To understand where I a coming from: I quit part of my job to work on a game I have had in mind for a very long time now (over a decade). I am starting work on an adventure-type game that will make sport of a lot of dialogue between characters. I would also need cut-out animated character and object support (like Spine, Dragonbones, Spriter, or Blender with COA tools) and swappable elements. I would also need a good camera/scene animation system for dialog cut scenes along the lines of what Broken Age is doing (excellent GDC presentation here: https://www.youtube.com/watch?v=iWEVY4ujyI4
It does mean I need some kind of built-in animation timeline with easy blending and camera controls.
And support for randomly generated locations and a RPG-like fight system. Support for physics also required.
The scope for the content is pretty big, and I need a game engine that will allow me to work fast. I do not want to be bogged down to much by the engine.
In the past three weeks I have been researching various engines: Visionaire, Godot, Fusion, Unity. Right at the start I actually did not even think Unity would warrant a look, btw. Only in the last couple of days did I check Unity out.
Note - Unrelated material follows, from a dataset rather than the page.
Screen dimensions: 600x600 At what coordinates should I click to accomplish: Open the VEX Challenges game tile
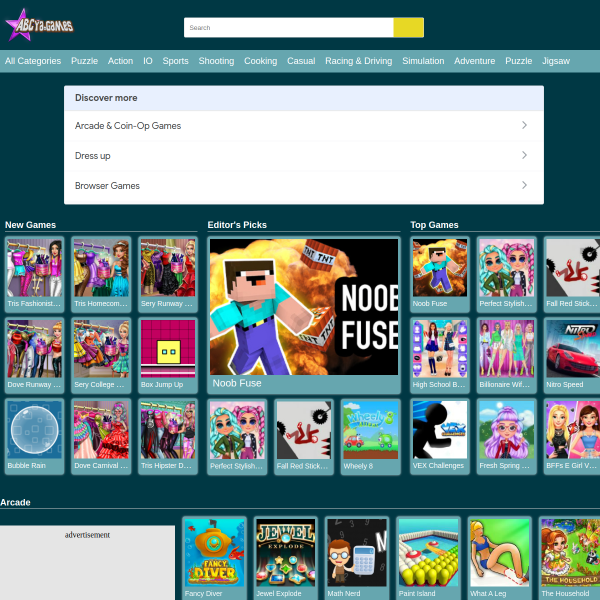[440, 436]
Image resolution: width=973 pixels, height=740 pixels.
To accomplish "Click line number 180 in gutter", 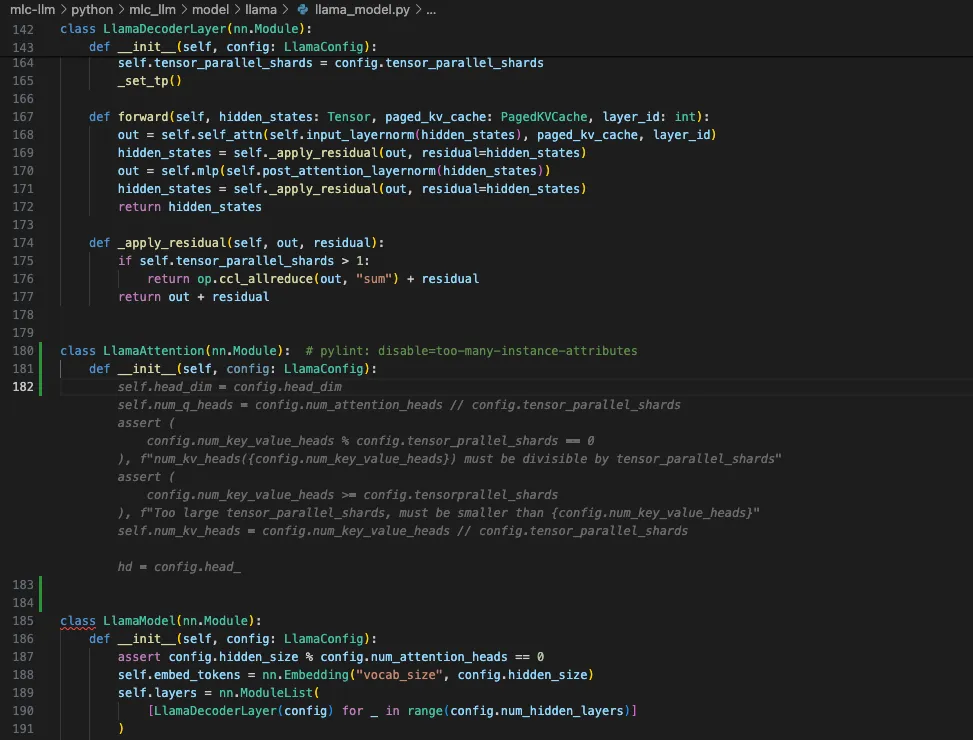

- Godot: built-in animation timeline, easy scripting, point-and-click adventure framework available (escoria), possible to write my own Articy importer (lots of work, though), support for cut-out characters. Animation timeline is per animated object, though - not for an entire scene. Physics. Very open system, though, and excellent scene based system. Version 3 is coming out with lots of improvements around April.
- Fusion: awaiting version 3, but I own a license of 2.5. Easy visual scripting, and good importers are available for cut-out characters (Spriter, Spine) with excellent visual scripting control. Caveats: timeline is lacking. Camera control is lacking.
- Visionaire: great dialogue support, good scripting, everything you would need for point-and-click adventure design, import of Spine characters (no support for scripting or swapping it seems), production proven. No import for Articy, no scene timeline support, camera control somewhat inconvenient(?). Version 4 has box2d physics.
- Unity: with adventure creator + dialogue system + playmaker + the new Unity Timeline + cinemachine: support for direct import of Articy dialogue, quick visual scripting, good scripting, full scene-based cinematic camera and timeline control, support for import of any animation tool & Blender. Drawbacks: reliance on various tools in Unity that are supposed to work well together, but I still have to test things in more detail.
Although I would like to avoid Unity (personal reasons), from a pragmatic point of view Unity seems the best fit for the game I have in mind. The other tools I investigated (other than Unreal engine) lack essentially one thing: a scenematic scene timeline. After watching the Broken Age development video, I think I will be able to achieve a similar cinematic workflow with Unity and its new timeline, together with the mentioned extensions.
The workflow I have in mind goes a bit like this:
1) write dialogues in Articy, and test dialogue in Articy with its new interactive test mode. (This will save a LOT of time. I tested this, it's awesome!) Add custom variables in Articy to control emotions and acting of models later in Unity, as well as other stuff such as swapping elements.
2) Create models and animations of cut-out characters and animations/swappable assets in Blender (I love to animate in Blender). Similar to Broken Age presentation, I will use mesh deformation for more facial animation control.
3) Create scene(s)/scene logic with Adventure Creator, and import dialogue into the scene with Dialog system in Unity, and use the new cinematic scene timeline to bring things together during dialogs. Timelines for other animations (background characters, objects, etc.) can be created this way as well.
Once I have the pipeline in order, this seems a pretty efficient and quick way to work and test things. I am trying to automate as much as I can here, and focus on game design and narrative.
There are tools for automatic lip-synching in Unity as well, but I haven't investigated these yet - at least one is integrates with the other tools.
A while ago Tim Schafer (of Double Fine's Broken Age) once mentioned they would release Broken Age's adventure game engine to the public. That would have been simpler ;-P
In my mind Unity seems overkill, though. I really would prefer Visionaire, but I can't see something as cinematic with cut-out characters comparable to Broken Age being done efficiently without a scene timeline and better support for cut-out characters. However, I do understand my game requirements are quite specific. No wonder Double Fine decided to develop their own adventure game engine, he?